原文节选
::::::
生物谷报道:南京大学田大成课题组20日在顶级杂志nature在线发表研究论文“Single-nucleotide mutation rate increases close to insertions/deletions in eukaryotes”。这是南京大学首次作为通信单位发表nature论文。
变异热点常见于遗传序列和人体特定疾病发生的位点,但是这种现象发生的机理并不十分明确。南京大学科学家通过对六种独立物种基因组的研究,加入或剪切单个核苷酸后比较发现,在单个核苷酸插入或剪切位点附近100个核苷酸也较易发生改变。结果表明单个核苷酸插入或剪切会使其临近序列也具有很高的变异率。
田大成解释说,基因突变主要是指DNA中核苷酸顺序、种类和数量的改变,而DNA序列中普遍存在的点(碱基)突变是遗传变异的基本来源。点突变又分为自发突变和诱发突变。长期以来,学术界对自发突变机制的经典认识是,自发突变受一系列因素的影响,是一系列变化的结果,具有随机性和稀有性。但随着上个世纪90年代以来DNA测序技术的突破性进展,研究者们对自发突变在基因组中的数量和分布有了精确估计,并普遍认为“自发突变在基因组中不是随机分布的,突变热点普遍存在于基因组中”。这一结论对传统的自发突变随机性和稀有性的认识形成巨大挑战,而这种现象也引起了各国科学家的极大关注,但遗憾的是始终没有找到一种普遍的机制来解释这一重大的科学疑问。
田大成等发现的遗传突变新机制具有重大科学意义,成功破解了生物遗传学上的很多悬念:第一,基因组各区域的突变率很不相同,自发突变的数量是由Indel的数量和密度所决定,自发突变的数量在Indel附近并不稀有,远离Indel的区域是稀有的,但Indel本身是一种点突变,其发生有一定的随机性,因而其诱发的突变也有一定的随机性;第二,找到了多数自发突变的发生根源,也就是说,生物多样性的最初变异来源,主要是由Indel诱导产生;第三,自然选择在很大程度上是通过对Indel的选择而实现,而自发突变率的高低很大程度上也是自然选择的结果;第四,生物通过调节自身变异能力而适应环境的能力,比人们原先想象的要大得多,即突变在进化中的作用相当巨大。(生物谷Bioon.com)
推荐阅读:人民的科学家——生物谷专访南大教授田大成
生物谷推荐原始出处:
Nature , | doi:10.1038/nature07175; Received 19 January 2008; Accepted 17 June 2008; Published online 20 July 2008
Single-nucleotide mutation rate increases close to insertions/deletions in eukaryotes
Dacheng Tian1,4, Qiang Wang1,4, Pengfei Zhang1, Hitoshi Araki1,2, Sihai Yang1, Martin Kreitman3, Thomas Nagylaki3, Richard Hudson3, Joy Bergelson1,3 & Jian-Qun Chen1
State Key Laboratory of Pharmaceutical Biotechnology, Department of Biology, Nanjing University, Nanjing 210093, China
Department of Fish Ecology and Evolution, EAWAG Center of Ecology, Evolution and Biogeochemistry, 6047 Kastanienbaum, Switzerland
Department of Ecology & Evolution, University of Chicago, Chicago, Illinois 60637, USA
These authors contributed equally to this work.
::::::
原始数据
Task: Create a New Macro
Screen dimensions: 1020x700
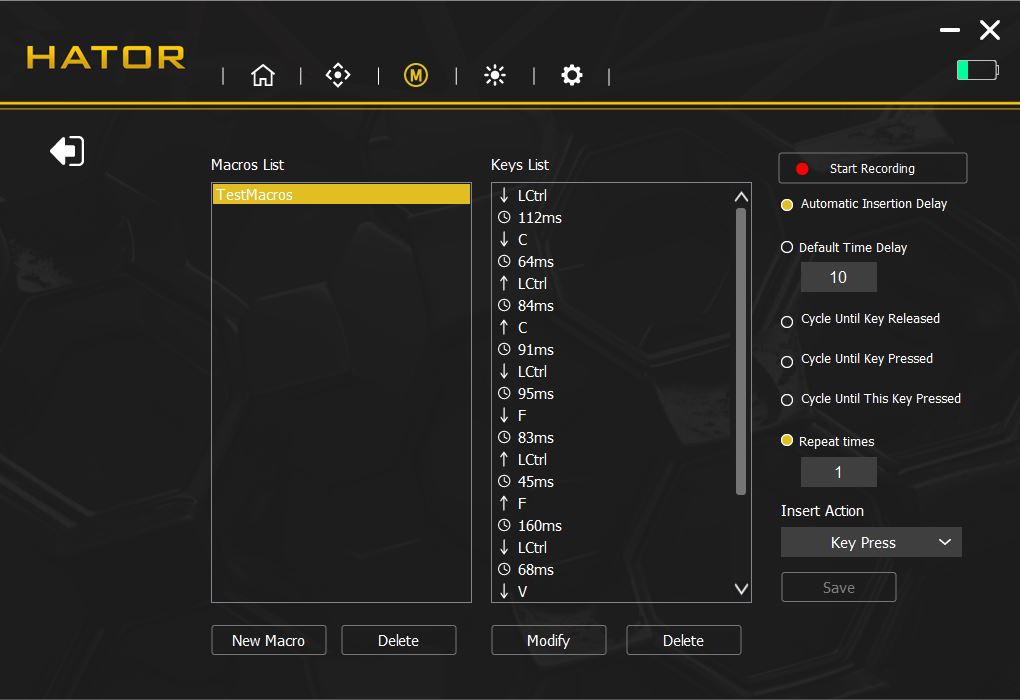Action: coord(269,640)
::::::
任务要求
A) 请根据南京大学突变研究报道末尾所附的原始出处信息,列出其中给出的全部作者单位。
B) 请从南京大学突变研究报道的最后一句之后接着续写。

任务解答
A)
1. State Key Laboratory of Pharmaceutical Biotechnology, Department of Biology, Nanjing University, Nanjing 210093, China
2. Department of Fish Ecology and Evolution, EAWAG Center of Ecology, Evolution and Biogeochemistry, 6047 Kastanienbaum, Switzerland
3. Department of Ecology & Evolution, University of Chicago, Chicago, Illinois 60637, USA

B)
Abstract
Mutation hotspots are commonly observed in genomic sequences and certain human disease loci1, 2, 3, 4, 5, 6, 7, but general mechanisms for their formation remain elusive7, 8, 9, 10, 11. Here we investigate the distribution of single-nucleotide changes around insertions/deletions (indels) in six independent genome comparisons, including primates, rodents, fruitfly, rice and yeast. In each of these genomic comparisons, nucleotide divergence (D) is substantially elevated surrounding indels and decreases monotonically to near-background levels over several hundred bases. D is significantly correlated with both size and abundance of nearby indels. In comparisons of closely related species, derived nucleotide substitutions surrounding indels occur in significantly greater numbers in the lineage containing the indel than in the one containing the ancestral (non-indel) allele; the same holds within species for single-nucleotide mutations surrounding polymorphic indels. We propose that heterozygosity for an indel is mutagenic to surrounding sequences, and use yeast genome-wide polymorphism data to estimate the increase in mutation rate. The consistency of these patterns within and between species suggests that indel-associated substitution is a general mutational mechanism.